WHAT YOU ARE ASKED TO DO => Transcribe exactly, and only, the lines from the one containing "This screenshot has height=824, width=1594." through the last line of the data.

EXERCISE DATA =>
[Start of section]

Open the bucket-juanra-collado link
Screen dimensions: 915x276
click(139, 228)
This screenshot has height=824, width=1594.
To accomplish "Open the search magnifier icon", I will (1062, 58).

[End of section]

WRITTEN SOLUTION =>
This screenshot has height=824, width=1594.
To accomplish "Open the search magnifier icon", I will (1062, 58).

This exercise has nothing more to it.